▶ [Passage given]

^^^^^^^^^^^^^^^^

The Manual contemplates that facility support costs may be eligible for contract support costs funding. It defines direct contract support costs as described in the statute, 25 U.S.C. § 5325(a)(2)-(3), and provides "examples" of "direct costs eligible for [contract support costs] funding." IHM § 6-3.2(D)(1)(e). Included in the list of eligible examples is "facility support costs to the extent not already made available." Id. The Manual also contemplates that facility support costs can also be "indirect costs" that are eligible for contract support cost funding pursuant to 25 U.S.C. § 5325(a)(2)-(3). IHM Ex. 6-3-G § (A)(2)(C). To illustrate, pursuant to the Manual "indirect-type costs" "normally" consist of cost categories that fall within the requirements of the contract support costs definitional subsections. Id. These indirect-type costs "generally" fall into three categories, one of which is "facilities and equipment." Id.

The Manual therefore suggests that facility support costs may be funded as both Secretarial funding and contract support costs funding, so long as there are no duplicate payments. For example, in a Manual exhibit describing IHS' "standards for review and approval of contract support costs," IHS elaborates that "rent/utilities" are "generally . . . not included in the [direct contract support costs] requirement." IHM Ex. 6-3-G § C. It clarifies that facility support costs are eligible as contract support costs in "extremely rare circumstances when the awardee did not receive the funds in the Section 5321(a)(1) [Secretarial funding] amount." Id. IHS frequently points to this language to support its argument that facility support costs must be included in the Secretarial amount. See generally Defs.' MSJ, ECF No. 15. However, the Manual makes clear that facility support costs may be funded as contract support costs when they not provided within the Secretarial amount, as CITC argues is the case here. See IHM Ex. 6-3-G § C; IHM § 6-3.2(D)(1)(e) ("examples" of "direct costs eligible for [contract support costs] funding" include "facility support costs to the extent not already made available"). Indeed, in 1994 Congress amended the ISDEAA to make available contract support costs funding for costs not otherwise provided for in the Secretarial amount. See S. Rep. No. 103-374, at 9 (1994) ("[i]n the event the Secretarial amount . . . for a particular function proves to be insufficient in light of a contractor's needs for prudent management of the contract, contract support costs are to be available to supplement such sums"). Thus, the Manual does not foreclose the possibility that facility support costs may be funded as contract support costs, albeit in limited circumstances when not otherwise provided.

^^^^^^^^^^^^^^^^

▶ [Data]
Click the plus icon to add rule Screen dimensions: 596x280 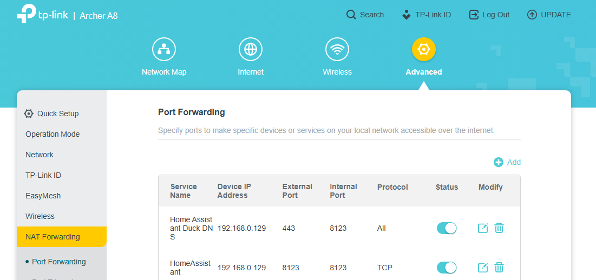tap(499, 162)
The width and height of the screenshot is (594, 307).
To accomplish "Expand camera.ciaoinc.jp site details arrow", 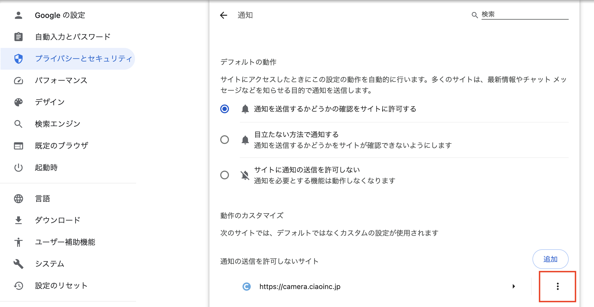I will (514, 286).
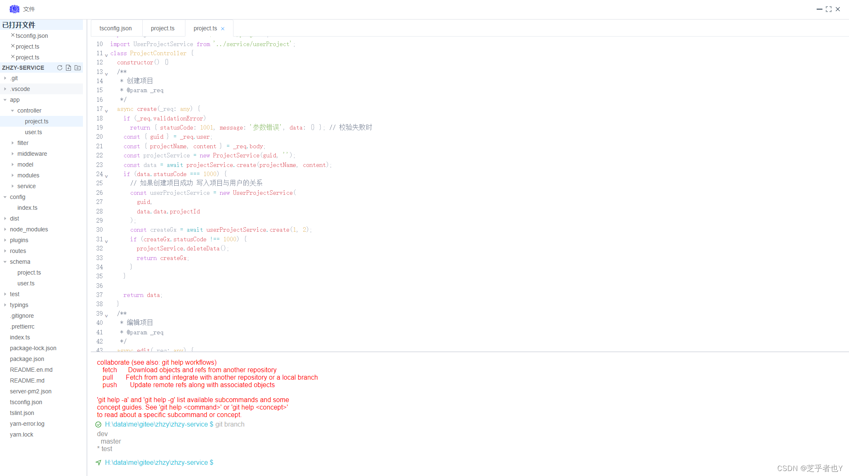This screenshot has height=476, width=849.
Task: Select user.ts under the schema folder
Action: point(26,283)
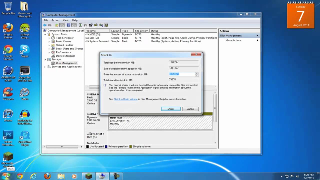Open the Shrink a Basic Volume link
Screen dimensions: 320x180
(126, 99)
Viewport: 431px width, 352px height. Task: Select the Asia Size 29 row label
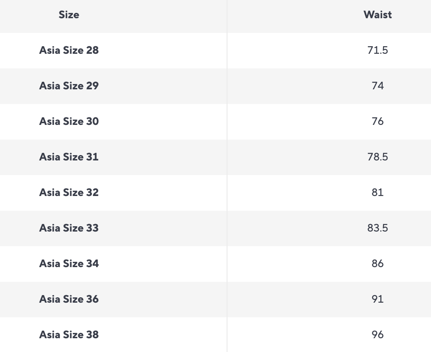click(69, 86)
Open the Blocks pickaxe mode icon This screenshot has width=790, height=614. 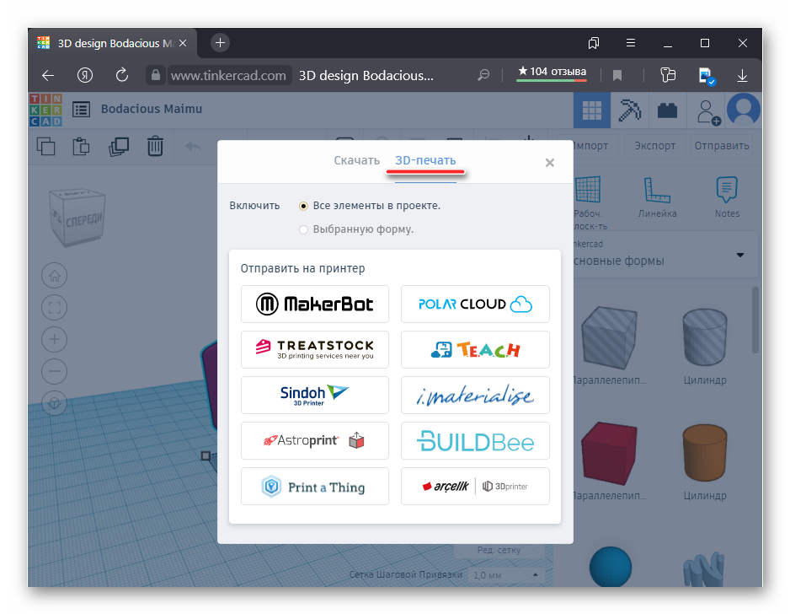[x=629, y=110]

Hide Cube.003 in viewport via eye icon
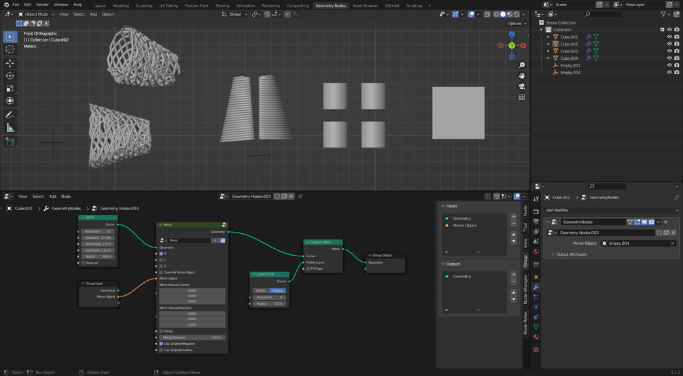point(669,51)
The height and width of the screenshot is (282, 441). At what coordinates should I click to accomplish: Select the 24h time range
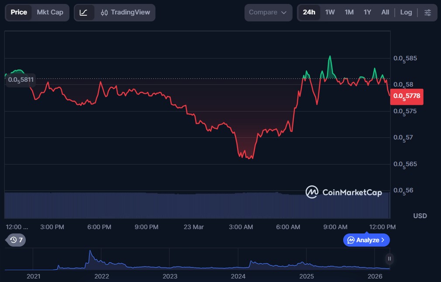pyautogui.click(x=309, y=13)
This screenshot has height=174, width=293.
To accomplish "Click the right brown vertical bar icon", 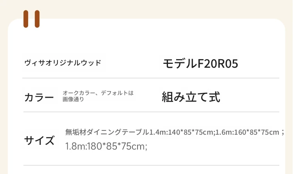I will click(x=37, y=19).
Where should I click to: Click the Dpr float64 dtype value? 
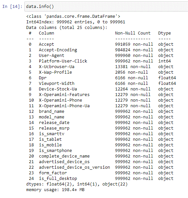pos(167,78)
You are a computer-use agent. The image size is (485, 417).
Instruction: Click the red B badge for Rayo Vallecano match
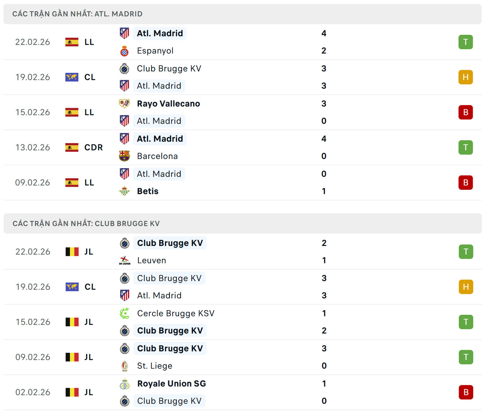click(x=465, y=112)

^^^^^^^^^^^^^^^^

▶ [Tasks for this exercise]
(1) In the passage on facility support costs, in what year did Congress amend the ISDEAA to make contract support costs funding available for costs not otherwise provided for in the Secretarial amount?
(2) Copy out the records again, everything from the line containing "Where should I" down to the end of the records, and leave the pictures out.

▶ [Answers to the tasks]
(1) 1994

(2)
Where should I click to: Click the Dpr float64 dtype value? 
pos(167,78)
You are a computer-use agent. The image size is (485, 417).
Instruction: Click the red B badge for Rayo Vallecano match
click(x=465, y=112)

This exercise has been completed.